**Problem to solve:** Work through the records that follow and return each line containing the word "alkuperäisiä".

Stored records

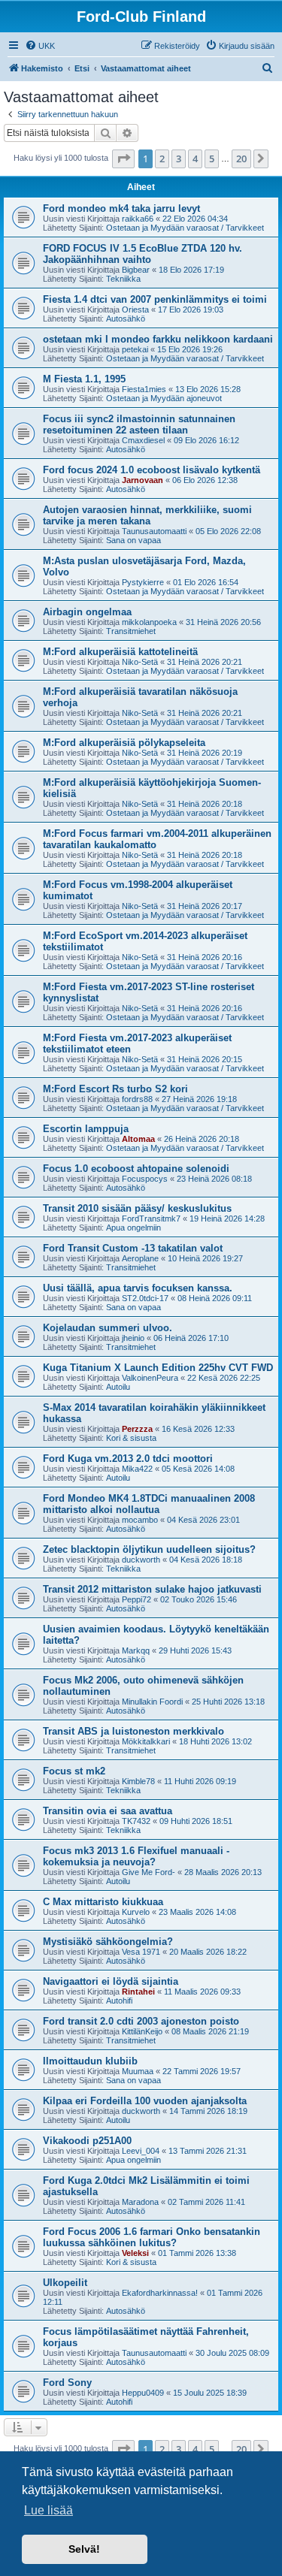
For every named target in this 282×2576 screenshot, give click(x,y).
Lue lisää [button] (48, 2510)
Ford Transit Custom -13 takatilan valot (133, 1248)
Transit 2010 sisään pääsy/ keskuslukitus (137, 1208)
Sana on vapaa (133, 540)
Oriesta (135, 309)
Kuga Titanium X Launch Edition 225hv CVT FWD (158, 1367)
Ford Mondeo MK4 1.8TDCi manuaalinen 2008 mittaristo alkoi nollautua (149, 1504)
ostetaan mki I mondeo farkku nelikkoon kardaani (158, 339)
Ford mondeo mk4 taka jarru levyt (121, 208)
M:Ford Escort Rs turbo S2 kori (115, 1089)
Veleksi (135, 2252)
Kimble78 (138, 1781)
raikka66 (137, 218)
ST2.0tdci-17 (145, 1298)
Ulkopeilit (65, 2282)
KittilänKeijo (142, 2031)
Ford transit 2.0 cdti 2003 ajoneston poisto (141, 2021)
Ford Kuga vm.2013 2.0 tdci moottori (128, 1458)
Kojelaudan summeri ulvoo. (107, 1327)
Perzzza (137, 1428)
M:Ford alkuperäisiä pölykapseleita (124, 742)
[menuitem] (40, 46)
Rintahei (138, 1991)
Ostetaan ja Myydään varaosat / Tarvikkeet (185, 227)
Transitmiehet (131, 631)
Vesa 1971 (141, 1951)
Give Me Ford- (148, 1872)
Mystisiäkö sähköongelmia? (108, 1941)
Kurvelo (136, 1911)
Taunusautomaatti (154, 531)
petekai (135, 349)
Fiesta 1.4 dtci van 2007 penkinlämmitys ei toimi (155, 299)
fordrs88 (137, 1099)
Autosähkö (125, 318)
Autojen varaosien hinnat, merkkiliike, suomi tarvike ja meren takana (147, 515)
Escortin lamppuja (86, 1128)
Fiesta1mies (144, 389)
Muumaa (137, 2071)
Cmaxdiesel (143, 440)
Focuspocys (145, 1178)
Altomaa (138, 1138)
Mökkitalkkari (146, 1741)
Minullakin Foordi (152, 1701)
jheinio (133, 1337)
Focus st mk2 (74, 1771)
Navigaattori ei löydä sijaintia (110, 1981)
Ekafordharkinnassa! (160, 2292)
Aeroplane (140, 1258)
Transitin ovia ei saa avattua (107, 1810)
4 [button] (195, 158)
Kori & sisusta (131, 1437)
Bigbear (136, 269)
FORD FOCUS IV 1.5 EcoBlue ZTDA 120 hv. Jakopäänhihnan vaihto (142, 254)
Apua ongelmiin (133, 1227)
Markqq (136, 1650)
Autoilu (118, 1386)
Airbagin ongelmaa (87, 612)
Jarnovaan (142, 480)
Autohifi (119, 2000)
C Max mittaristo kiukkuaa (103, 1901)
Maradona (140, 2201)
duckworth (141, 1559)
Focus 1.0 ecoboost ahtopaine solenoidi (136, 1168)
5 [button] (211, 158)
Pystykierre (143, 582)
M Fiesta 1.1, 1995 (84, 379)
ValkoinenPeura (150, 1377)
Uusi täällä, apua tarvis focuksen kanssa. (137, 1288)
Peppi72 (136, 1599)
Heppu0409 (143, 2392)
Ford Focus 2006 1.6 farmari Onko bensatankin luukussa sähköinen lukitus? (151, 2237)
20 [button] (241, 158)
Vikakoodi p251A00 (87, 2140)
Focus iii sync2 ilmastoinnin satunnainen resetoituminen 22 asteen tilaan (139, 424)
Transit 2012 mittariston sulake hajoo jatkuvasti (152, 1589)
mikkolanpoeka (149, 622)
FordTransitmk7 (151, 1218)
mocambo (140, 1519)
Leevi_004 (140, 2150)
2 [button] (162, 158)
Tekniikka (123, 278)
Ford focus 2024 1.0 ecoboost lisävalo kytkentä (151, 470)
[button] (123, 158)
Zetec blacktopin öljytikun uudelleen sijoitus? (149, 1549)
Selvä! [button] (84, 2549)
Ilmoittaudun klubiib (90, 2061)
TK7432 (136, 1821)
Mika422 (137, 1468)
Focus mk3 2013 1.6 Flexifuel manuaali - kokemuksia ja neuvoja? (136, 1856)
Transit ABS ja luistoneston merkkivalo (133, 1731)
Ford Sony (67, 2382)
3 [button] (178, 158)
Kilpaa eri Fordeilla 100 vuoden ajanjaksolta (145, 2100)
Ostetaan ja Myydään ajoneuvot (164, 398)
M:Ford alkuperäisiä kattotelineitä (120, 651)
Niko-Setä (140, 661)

**Task answer:**
M:Ford alkuperäisiä pölykapseleita (124, 742)
M:Ford alkuperäisiä kattotelineitä (120, 651)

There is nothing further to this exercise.